Entre a bananeira do quintal e a grande árvore onde minha imaginação pendurava vampiros, lobisomens e marcianos, posicionávamos nossos soldados de plástico para guerrear com outros soldados de plástico. Às vezes com cavaleiros medievais, que algum colega trazia e abrigávamos no nosso diverso jogo marcial. Nenhum deles, soldadinho com metralhadora ou rifle, ajoelhado ou em pé, mirava a cabeça de gente carregando saco de arroz ou biscoitos de alto valor nutricional, que alimentariam meninos esquálidos cujas costelas espetassem a frágil pele de criança. “Fome”, então, não era arma de guerra.

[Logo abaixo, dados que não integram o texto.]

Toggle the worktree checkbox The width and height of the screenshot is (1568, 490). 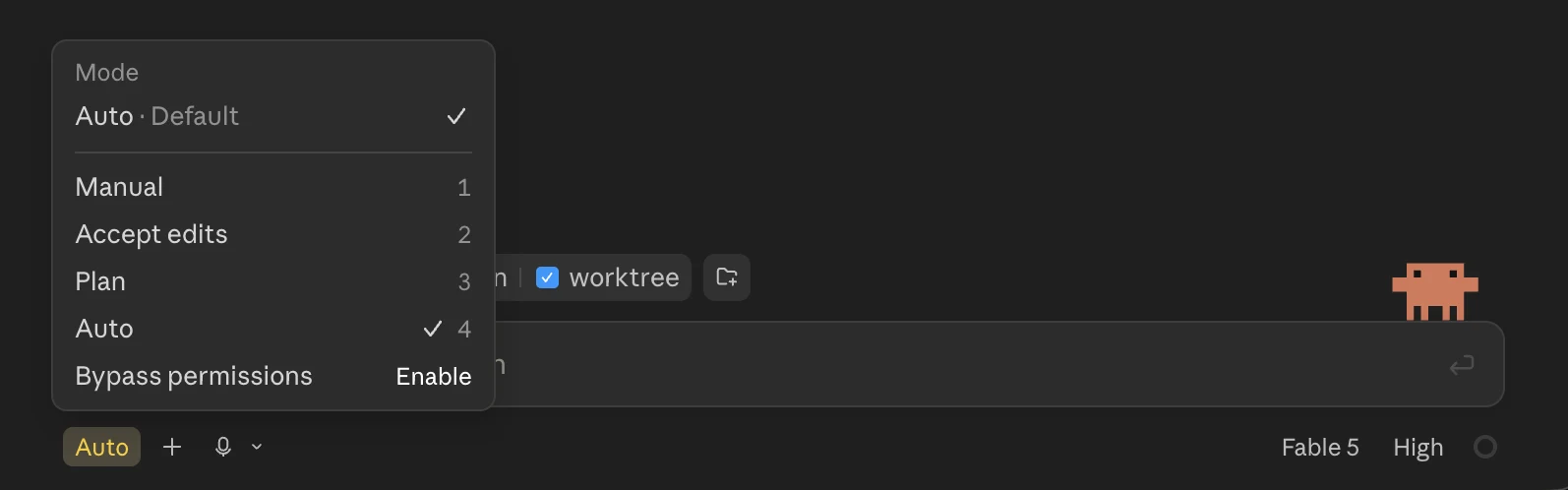[x=547, y=277]
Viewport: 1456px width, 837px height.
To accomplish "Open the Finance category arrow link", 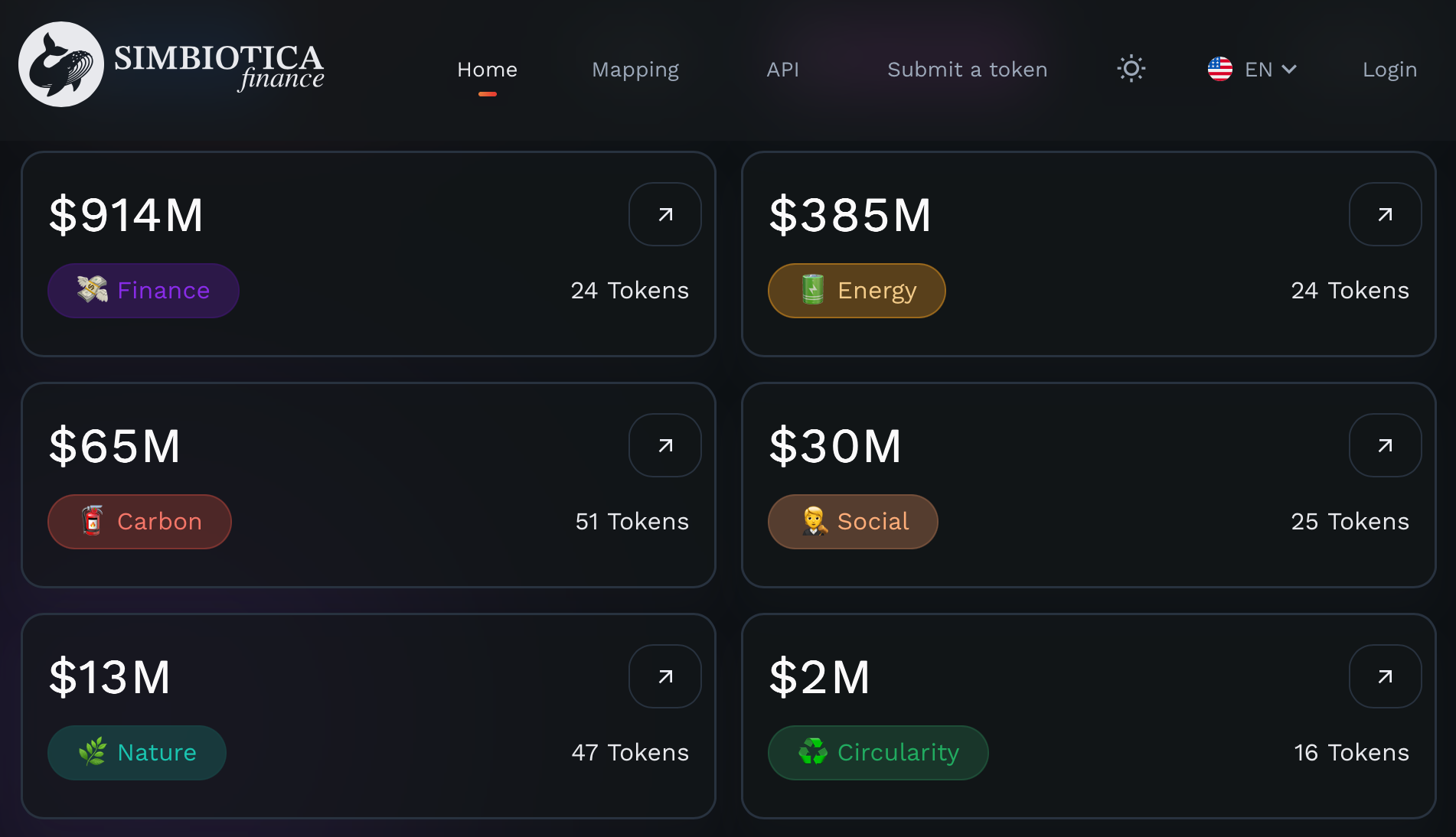I will (664, 214).
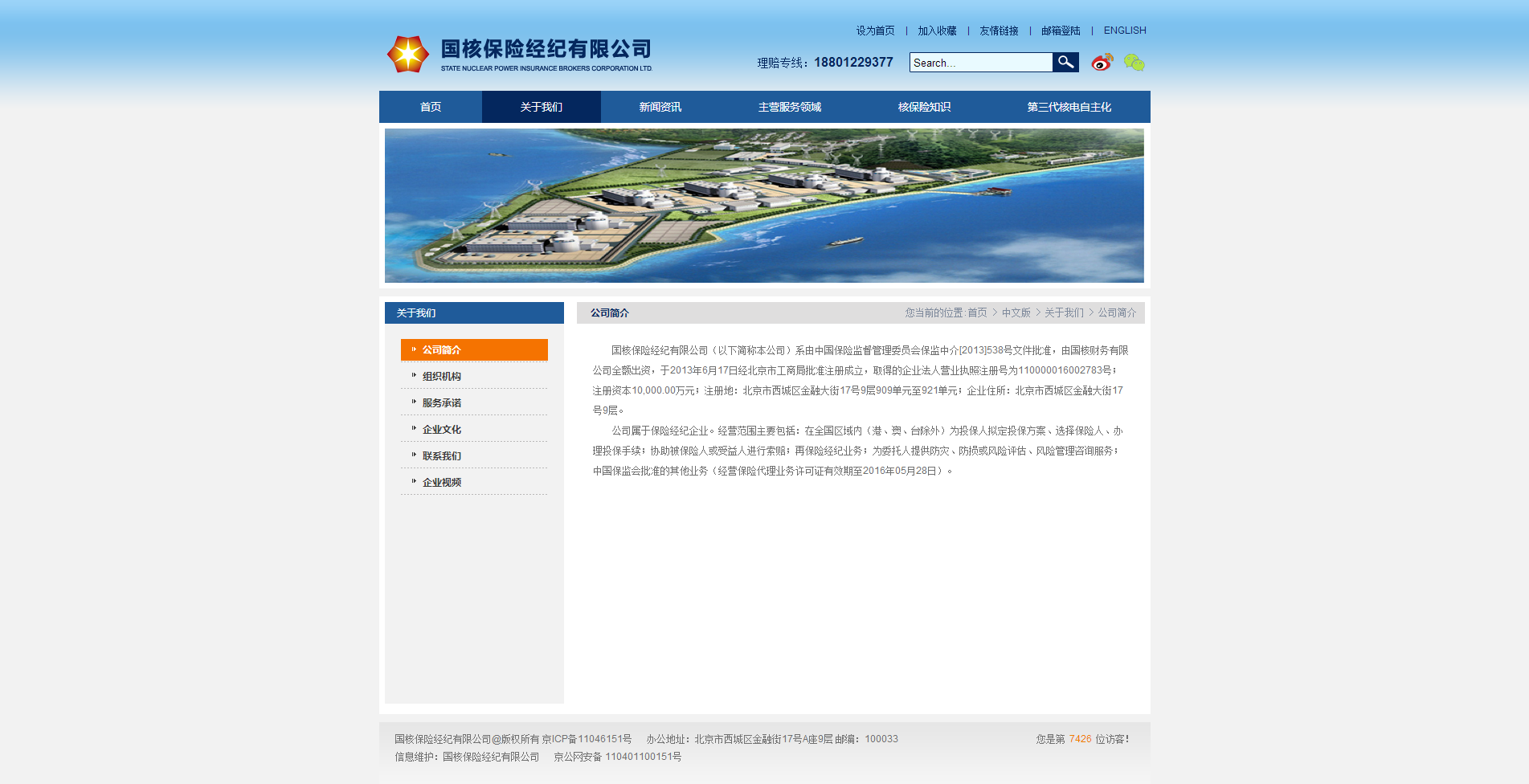Click 中文版 in the breadcrumb

pyautogui.click(x=1016, y=312)
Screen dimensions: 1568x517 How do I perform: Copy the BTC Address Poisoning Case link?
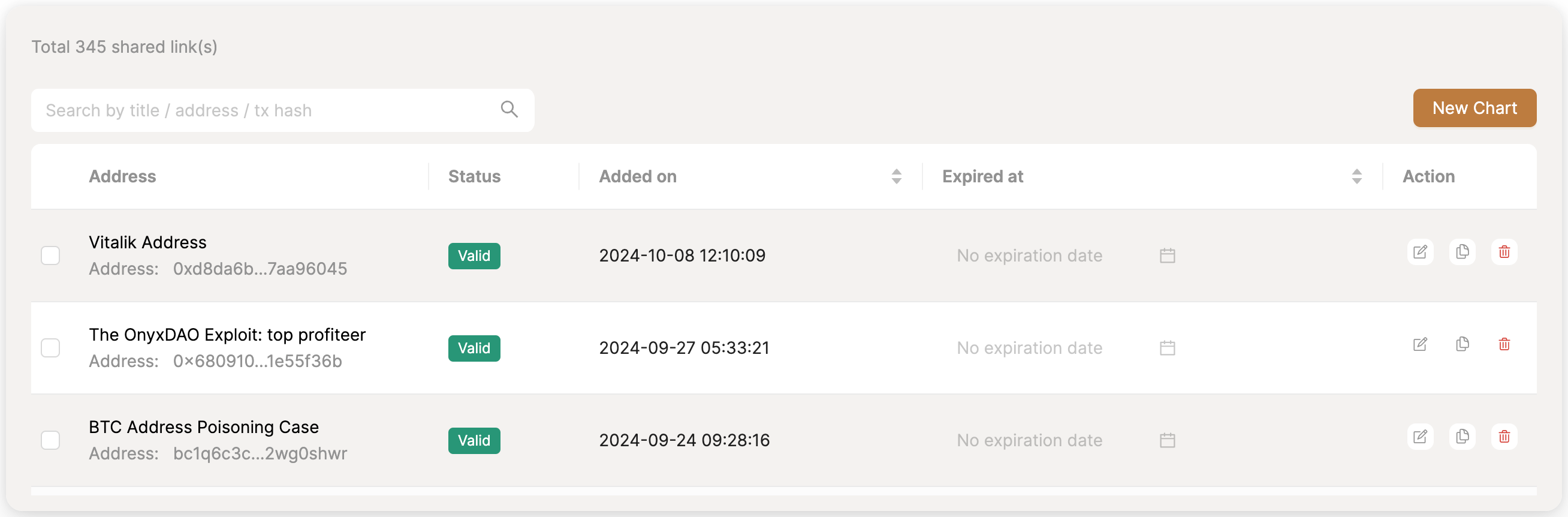pos(1462,437)
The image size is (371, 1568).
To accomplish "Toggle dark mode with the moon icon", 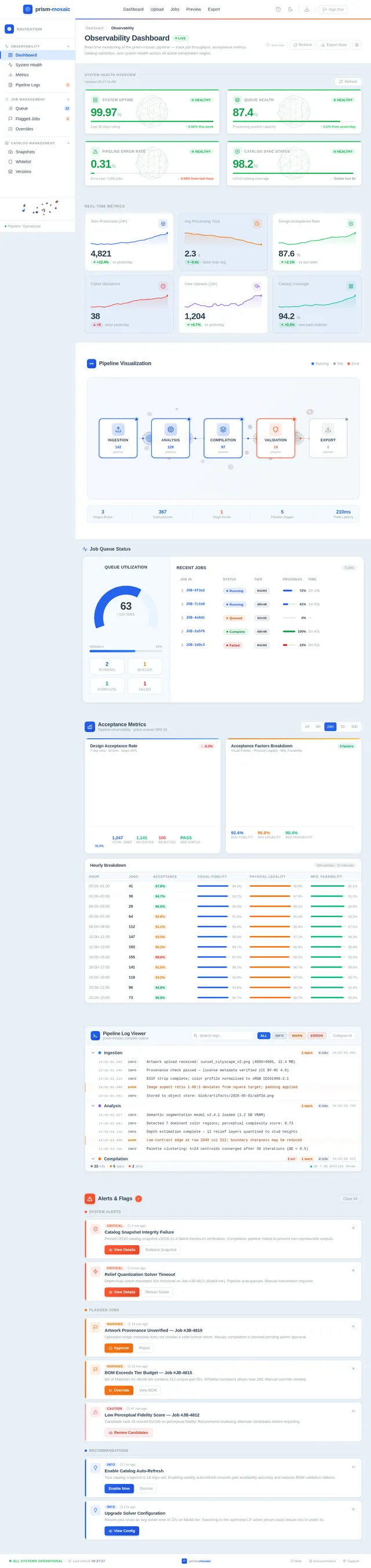I will click(x=290, y=9).
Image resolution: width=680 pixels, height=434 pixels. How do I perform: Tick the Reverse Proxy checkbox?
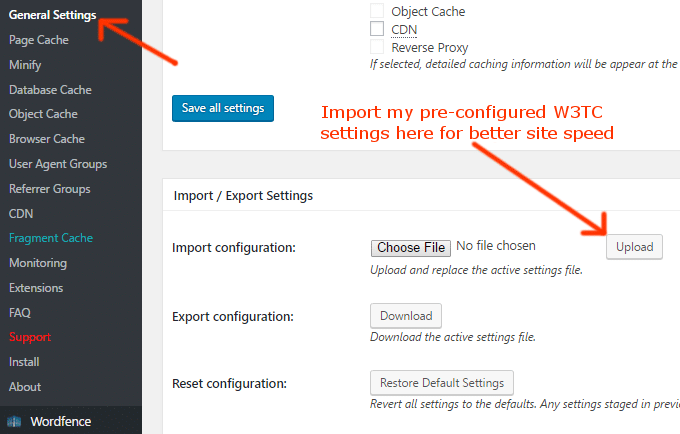(x=377, y=47)
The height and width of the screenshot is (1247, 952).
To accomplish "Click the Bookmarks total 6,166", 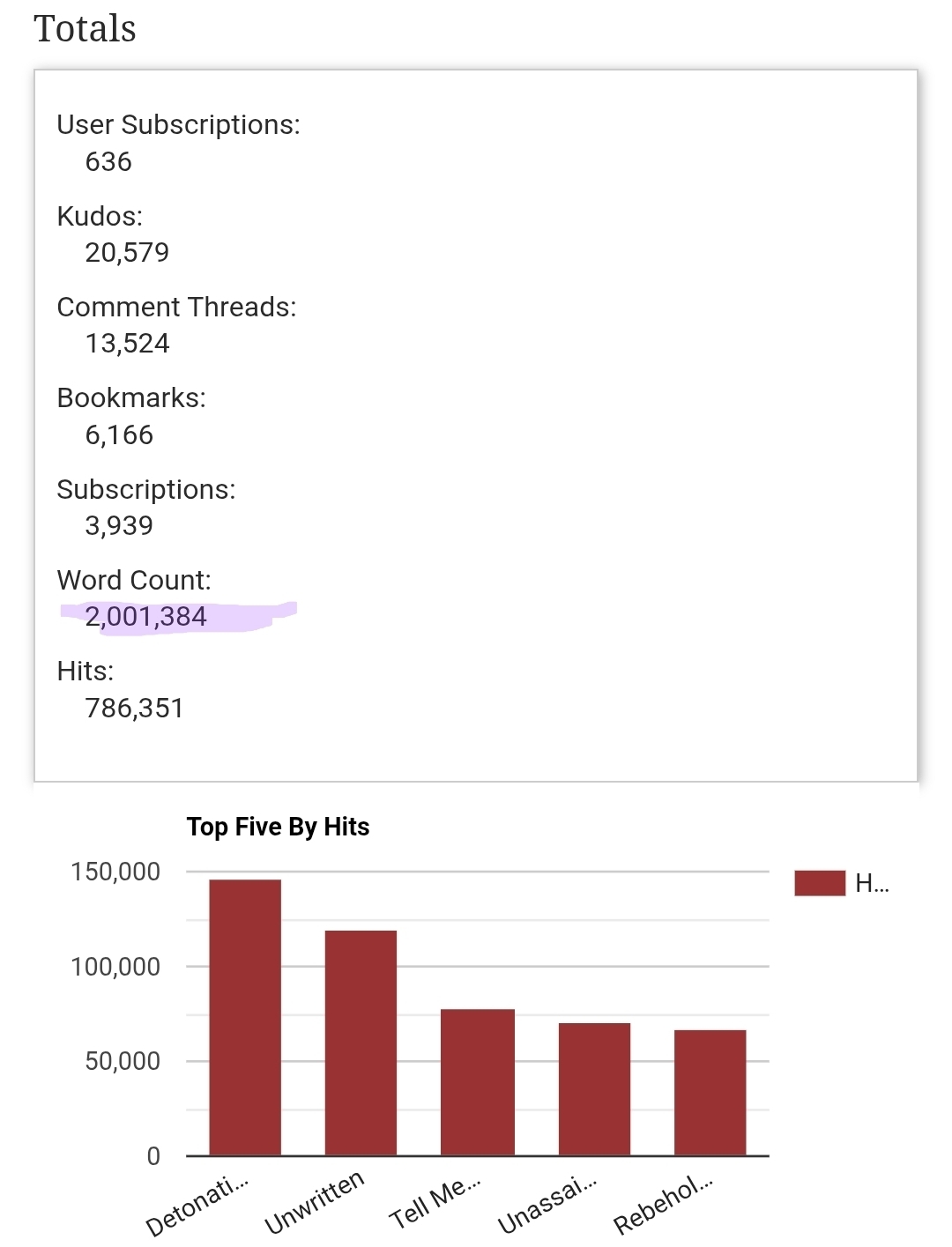I will (x=119, y=435).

Nossos pesadelos eram povoados por assombrações de cinema e fantasmas que habitam histórias de vó. Nossos olhos, que então pouco viram do mundo, não haviam ainda alimentado nossos cérebros da escuridão do coração humano. Ignoravam as imagens de homens mutilados, de mães carregando os cadáveres vivos de seus filhos, de olhinhos mortos vitrificados dentro de horrendas caveiras infantis. A guerra era para nós um bangue-bangue em que um caía baleado e se levantava para morrer outra vez. E outra vez. E outra vez. Sem sangue nem lágrimas.
Nas nossas pelejas travadas entre folhas secas e formigueiros, pedregulhos e trincheiras inundadas por água de torneira, os soldados de plástico não matavam nem morriam de verdade. Depois da brincadeira, recolhíamos os exércitos em embornais ou caixas de sapato, meio limpos para a próximo batalha. E íamos então para nossas casas, comer pão com manteiga e beber café com leite, e tomar banho e jantar mingau de couve, mais ou menos cientes de que “fome” era só uma cosquinha na barriga avisando que era hora de se alimentar.